Dumplings Worth Waiting For at a Din Tai Fung Restaurant


Annie Qiao

Each of the famed pork xiǎolóngbāo are made by hand by expert chefs. The soup dumplings are weighed and folded 18 times with lightning speed and a delicacy that comes only from hours of practice.

Annie Qiao and Priscilla Baek

Recognized as the restaurant that serves “the world’s greatest dumplings” by Forbes Magazine, Din Tai Fung has gained success in South Coast Plaza with wait-lines that can sometimes exceed three hours. We decided to discover what the hype was about surrounding this popular Taiwanese restaurant.

Cucumber Salad & Sautéed String Beans:

Both vegetable side dishes made their way to our table first. The cucumber salad mixed the refreshing crunch of cucumber with the slightly spicy and acidic notes of chili oil and white wine vinegar sauce. On the other hand, the sautéed string beans featured a heavier butter garlic sauce that expressed a well-balanced, nutty flavor.

Pork Xiǎolóngbāo (小籠包):

Our server lifted the lid of the bamboo steamer, releasing a plume of steam. After biting into one of these juicy soup dumplings, it was easy to understand the dish’s popularity. The pork retained its natural flavor and texture while still providing a grounding umami flavor. It was complemented by the savory, hot yet light broth, and each xiǎolóngbāo was wrapped with a thin, chewy dough.

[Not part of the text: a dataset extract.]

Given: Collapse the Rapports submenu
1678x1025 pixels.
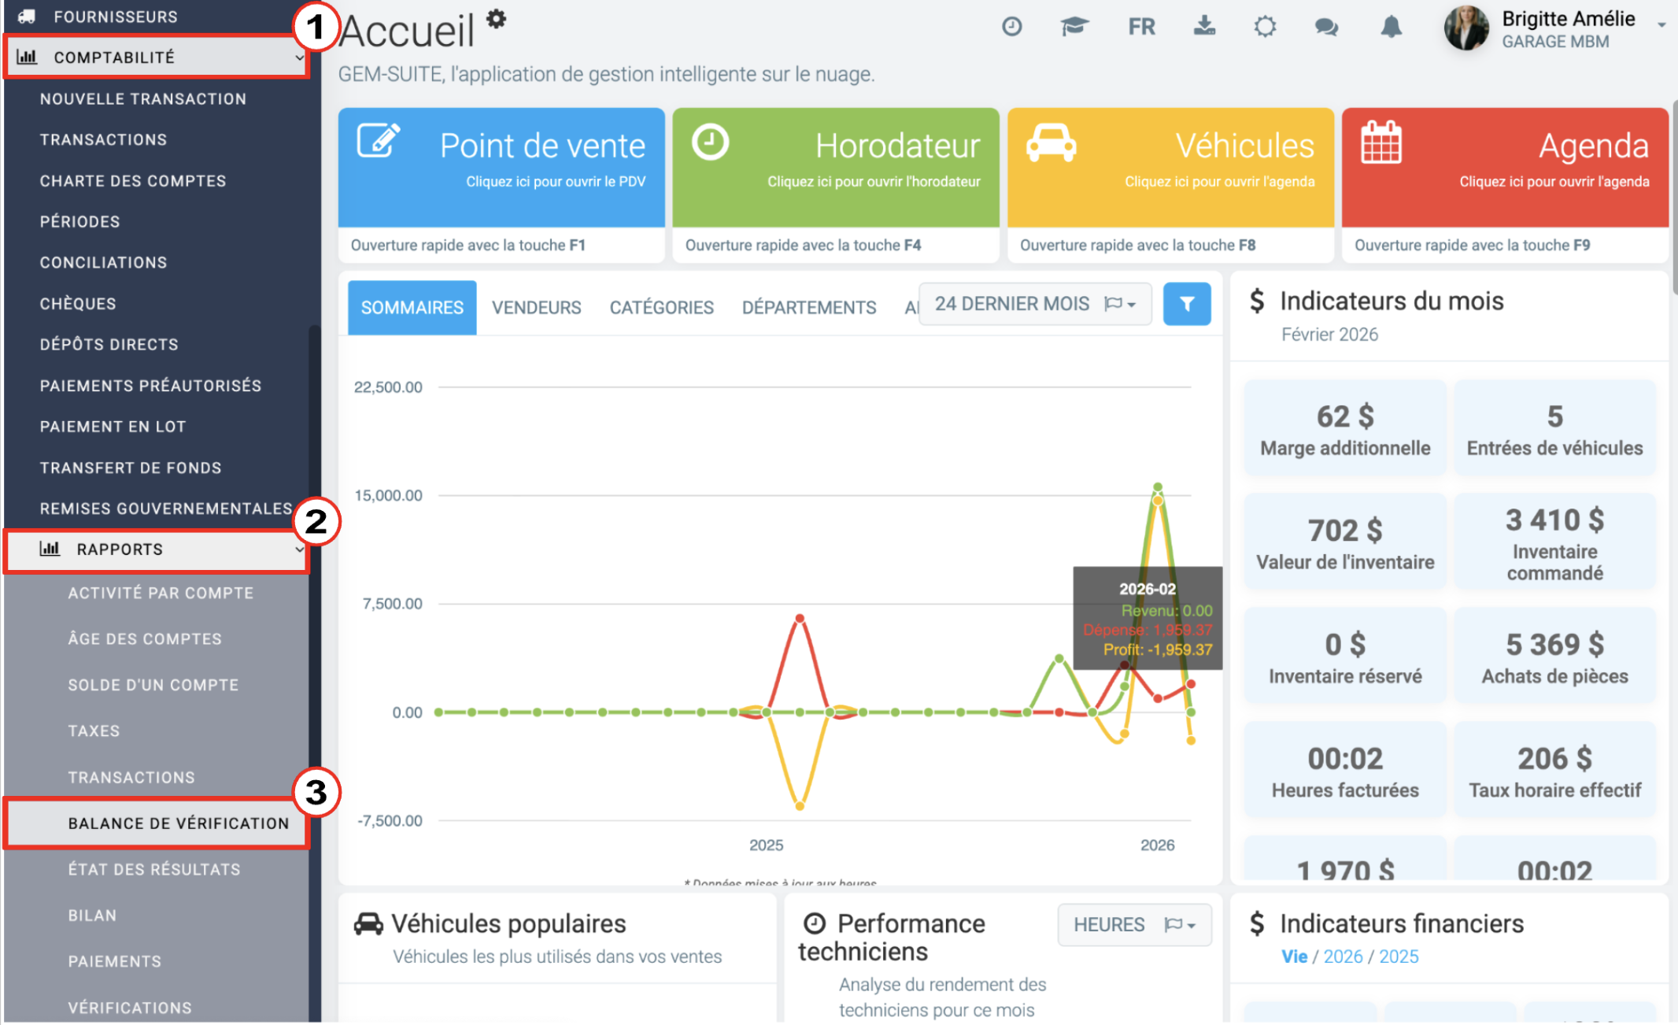Looking at the screenshot, I should point(157,550).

Pork and Shrimp Shāomài (燒賣):

After our first serving of the pork xiǎolóngbāo, we had high expectations for the remainder of the meal and were pleasantly surprised by the pork and shrimp shāomài, which is a traditional dumpling and dim sum snack wrapped in a thin sheet and open at the top. The shrimp on top provided a distinct seafood aroma which provided a flavor contrast without overpowering the richer pork underneath.

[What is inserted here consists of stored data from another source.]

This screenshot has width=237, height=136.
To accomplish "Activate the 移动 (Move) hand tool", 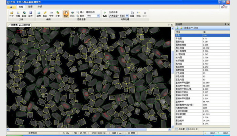I will coord(66,14).

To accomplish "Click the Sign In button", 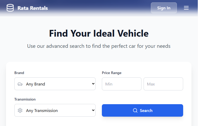I will 164,8.
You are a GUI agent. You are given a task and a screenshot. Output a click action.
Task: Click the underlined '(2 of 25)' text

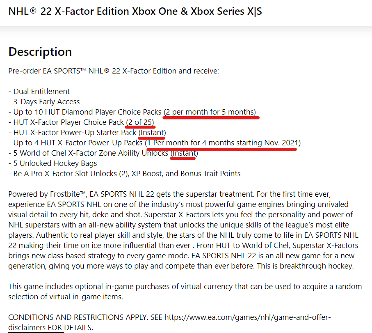tap(140, 122)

Sticky Rice and Pork Shāomài (燒賣):

A classic dim sum dish, the sticky rice and pork shāomài had a more subtle flavor than its pork and shrimp counterpart. The stickiness of the rice paired well with the fluffiness of the dough, but we felt that it lacked the rich burst of flavor the other dishes provided.

Red Bean Bun (紅豆麵包):

Following our already filling meal, the red bean buns were served fresh, with hot steam rolling off the pillowy and shiny tops. Inside, the red bean paste was smooth and perfectly sweet. The red bean buns satisfied our sweet tooths and provided a great end to an even better meal.

A three-hour wait is not for the faint of heart, but for us, Din Tai Fung dumplings keep us coming back for more.